# Requirement
From the first line to the last, write out the material exactly.
※ ※ ※
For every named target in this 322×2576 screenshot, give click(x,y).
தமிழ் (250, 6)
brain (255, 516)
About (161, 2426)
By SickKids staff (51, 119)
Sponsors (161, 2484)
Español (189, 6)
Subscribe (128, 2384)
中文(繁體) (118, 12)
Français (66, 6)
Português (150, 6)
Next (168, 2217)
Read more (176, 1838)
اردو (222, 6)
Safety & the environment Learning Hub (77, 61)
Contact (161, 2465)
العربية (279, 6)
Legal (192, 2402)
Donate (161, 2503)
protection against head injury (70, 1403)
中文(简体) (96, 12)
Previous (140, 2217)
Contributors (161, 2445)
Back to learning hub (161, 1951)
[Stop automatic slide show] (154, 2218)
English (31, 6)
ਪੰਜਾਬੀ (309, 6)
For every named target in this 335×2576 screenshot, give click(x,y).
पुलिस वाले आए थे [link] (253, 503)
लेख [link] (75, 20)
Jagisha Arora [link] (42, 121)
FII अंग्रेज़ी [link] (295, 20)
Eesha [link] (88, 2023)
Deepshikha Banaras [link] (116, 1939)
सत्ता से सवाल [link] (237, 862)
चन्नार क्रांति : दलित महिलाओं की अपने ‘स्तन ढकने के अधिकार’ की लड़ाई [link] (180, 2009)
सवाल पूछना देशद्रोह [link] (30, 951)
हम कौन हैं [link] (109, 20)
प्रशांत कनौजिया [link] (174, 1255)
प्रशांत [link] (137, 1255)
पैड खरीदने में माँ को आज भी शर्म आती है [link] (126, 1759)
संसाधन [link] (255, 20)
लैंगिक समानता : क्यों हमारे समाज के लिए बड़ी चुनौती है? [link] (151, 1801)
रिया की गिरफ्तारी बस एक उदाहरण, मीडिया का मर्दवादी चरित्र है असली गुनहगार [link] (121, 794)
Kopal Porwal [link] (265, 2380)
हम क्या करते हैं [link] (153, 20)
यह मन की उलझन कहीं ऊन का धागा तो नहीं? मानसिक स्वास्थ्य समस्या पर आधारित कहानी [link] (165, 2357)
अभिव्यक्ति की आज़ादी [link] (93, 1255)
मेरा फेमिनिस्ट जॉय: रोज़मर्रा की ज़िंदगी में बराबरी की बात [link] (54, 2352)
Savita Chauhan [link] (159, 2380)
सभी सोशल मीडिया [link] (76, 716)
※ ※ ※
# Exercise solution
For every named target in this 322×2576 screenshot, give click(x,y).
தமிழ் (250, 6)
brain (255, 516)
About (161, 2426)
By SickKids staff (51, 119)
Sponsors (161, 2484)
Español (189, 6)
Subscribe (128, 2384)
中文(繁體) (118, 12)
Français (66, 6)
Português (150, 6)
Next (168, 2217)
Read more (176, 1838)
اردو (222, 6)
Safety & the environment Learning Hub (77, 61)
Contact (161, 2465)
العربية (279, 6)
Legal (192, 2402)
Donate (161, 2503)
protection against head injury (70, 1403)
中文(简体) (96, 12)
Previous (140, 2217)
Contributors (161, 2445)
Back to learning hub (161, 1951)
[Stop automatic slide show] (154, 2218)
English (31, 6)
ਪੰਜਾਬੀ (309, 6)
For every named target in this 335×2576 screenshot, give click(x,y).
पुलिस वाले आए थे [link] (253, 503)
लेख [link] (75, 20)
Jagisha Arora [link] (42, 121)
FII अंग्रेज़ी [link] (295, 20)
Eesha [link] (88, 2023)
Deepshikha Banaras [link] (116, 1939)
सत्ता से सवाल [link] (237, 862)
चन्नार क्रांति : दलित महिलाओं की अपने ‘स्तन ढकने के अधिकार’ की लड़ाई [link] (180, 2009)
सवाल पूछना देशद्रोह [link] (30, 951)
हम कौन हैं [link] (109, 20)
प्रशांत कनौजिया [link] (174, 1255)
प्रशांत [link] (137, 1255)
पैड खरीदने में माँ को आज भी शर्म आती है [link] (126, 1759)
संसाधन [link] (255, 20)
लैंगिक समानता : क्यों हमारे समाज के लिए बड़ी चुनौती है? [link] (151, 1801)
रिया की गिरफ्तारी बस एक उदाहरण, मीडिया का मर्दवादी चरित्र है असली गुनहगार [link] (121, 794)
Kopal Porwal [link] (265, 2380)
हम क्या करते हैं [link] (153, 20)
यह मन की उलझन कहीं ऊन का धागा तो नहीं? मानसिक स्वास्थ्य समस्या पर आधारित कहानी [link] (165, 2357)
अभिव्यक्ति की आज़ादी [link] (93, 1255)
मेरा फेमिनिस्ट जॉय: रोज़मर्रा की ज़िंदगी में बराबरी की बात [link] (54, 2352)
Savita Chauhan [link] (159, 2380)
सभी सोशल मीडिया [link] (76, 716)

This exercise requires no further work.